Characterization of 2'-deoxycytidine and 2'-deoxyuridine adducts formed in reactions with acrolein and 2-bromoacrolein.

Abstract

The products of the reaction of the mutagenic aldehydes, acrolein and 2-bromoacrolein, with 2'-deoxycytidine and 2'-deoxyuridine have been determined. These products, formed at physiological conditions, were isolated by reverse-phase HPLC and characterized by UV, 1H NMR, fast atom bombardment MS, electrospray MS, and chemical transformation. The reaction of 2'-deoxycytidine with acrolein and 2-bromoacrolein produced the exocyclic compounds 3-(2'-deoxyribosyl)-7,8,9-trihydro-7-hydroxypyrimido[3,4- c]pyrimidin-2-one and 3-(2'-deoxyribosyl)-7,8,9-trihydro-7-hydroxy-8-bromopyrimido [3,4-c] pyrimidin-2-one, respectively. In addition to the chiral centers of deoxyribose, one new chiral center was formed from C-1 of acrolein and two new chiral centers were formed from C-1 and C-2 of 2-bromoacrolein, creating a mixture of diastereomers for each product. These compounds are not stable in basic solution and undergo ring opening and hydrolytic deamination, resulting in 2'-deoxyuridine adducts. The N3-alkylated 2'-deoxyuridines were also synthesized by permitting 2'-deoxyuridine to react with 2-bromoacrolein and acrolein. An unstable intermediate, N3-(2"-bromo-3"-oxopropyl)-2'-deoxyuridine, was also isolated and characterized from the reaction with 2-bromoacrolein.
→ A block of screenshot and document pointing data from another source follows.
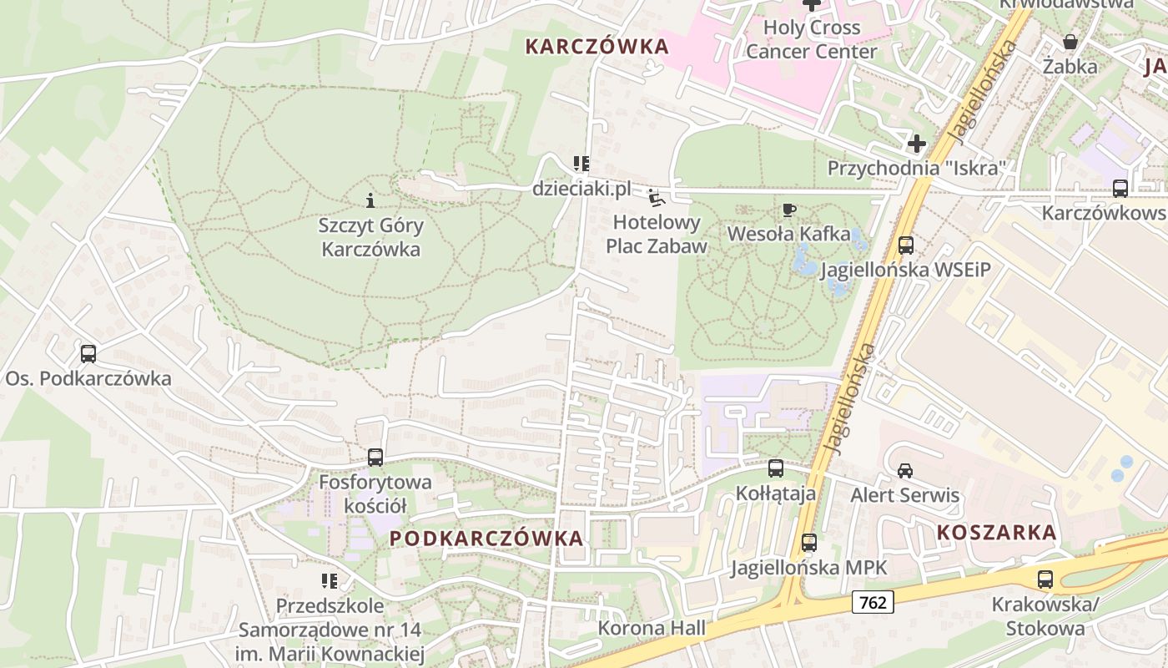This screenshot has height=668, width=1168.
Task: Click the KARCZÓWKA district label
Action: tap(597, 47)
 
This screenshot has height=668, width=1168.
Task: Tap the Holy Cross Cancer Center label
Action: tap(811, 39)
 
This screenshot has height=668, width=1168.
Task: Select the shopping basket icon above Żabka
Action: tap(1070, 41)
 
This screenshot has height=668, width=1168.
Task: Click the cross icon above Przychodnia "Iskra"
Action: tap(917, 144)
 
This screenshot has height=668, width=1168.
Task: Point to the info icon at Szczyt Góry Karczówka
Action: tap(370, 200)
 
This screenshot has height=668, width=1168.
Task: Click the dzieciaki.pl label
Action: tap(581, 190)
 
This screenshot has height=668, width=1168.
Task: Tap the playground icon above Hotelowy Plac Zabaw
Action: tap(657, 199)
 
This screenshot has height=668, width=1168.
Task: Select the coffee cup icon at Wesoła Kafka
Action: tap(788, 210)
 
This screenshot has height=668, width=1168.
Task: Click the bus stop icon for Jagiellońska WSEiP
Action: tap(906, 245)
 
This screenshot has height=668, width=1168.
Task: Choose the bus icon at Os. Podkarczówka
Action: tap(88, 354)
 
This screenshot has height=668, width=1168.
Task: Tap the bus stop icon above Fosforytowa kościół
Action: tap(375, 458)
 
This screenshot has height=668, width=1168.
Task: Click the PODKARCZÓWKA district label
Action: tap(486, 539)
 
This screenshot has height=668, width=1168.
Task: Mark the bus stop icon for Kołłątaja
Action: tap(776, 468)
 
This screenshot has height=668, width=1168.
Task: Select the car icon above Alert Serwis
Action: tap(905, 470)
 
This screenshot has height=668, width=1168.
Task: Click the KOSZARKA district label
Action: tap(996, 532)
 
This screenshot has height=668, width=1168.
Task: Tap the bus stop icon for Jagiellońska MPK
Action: tap(808, 543)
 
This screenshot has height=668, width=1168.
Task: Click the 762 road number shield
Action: tap(873, 601)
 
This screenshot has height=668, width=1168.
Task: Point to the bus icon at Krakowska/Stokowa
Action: tap(1045, 579)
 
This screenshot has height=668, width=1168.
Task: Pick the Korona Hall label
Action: tap(652, 628)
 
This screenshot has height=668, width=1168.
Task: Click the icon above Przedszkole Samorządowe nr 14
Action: tap(330, 580)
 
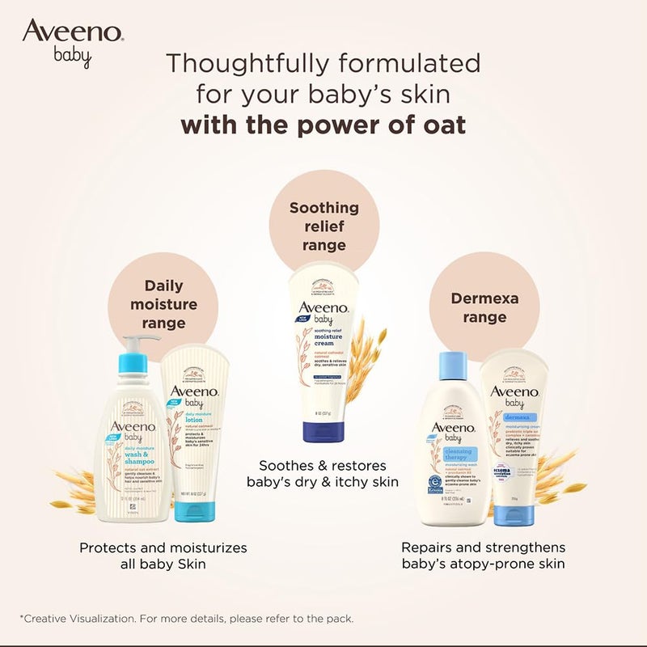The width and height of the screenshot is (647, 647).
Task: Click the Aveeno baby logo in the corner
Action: tap(72, 43)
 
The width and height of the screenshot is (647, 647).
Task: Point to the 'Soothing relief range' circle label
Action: tap(324, 226)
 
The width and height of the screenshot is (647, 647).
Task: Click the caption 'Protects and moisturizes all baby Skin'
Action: tap(163, 556)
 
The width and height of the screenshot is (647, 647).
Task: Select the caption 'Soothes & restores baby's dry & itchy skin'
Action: tap(323, 474)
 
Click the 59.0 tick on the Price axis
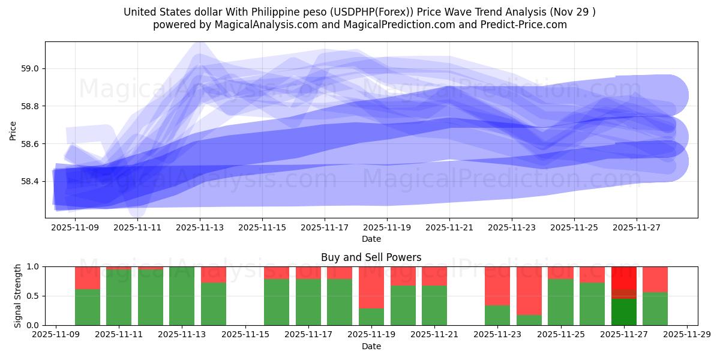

The reaction of 2'-deoxyuridine with acrolein gave N3-(3"-oxopropyl)-2'-deoxyuridine as the major product, which was reduced to its corresponding alcohol with NaBH4. Reactions of 2'-deoxycytidine with 2-bromoacrolein and acrolein proceed most rapidly at acidic or neutral pH; however, 2'-deoxyuridine reacts most rapidly at neutral or basic pH.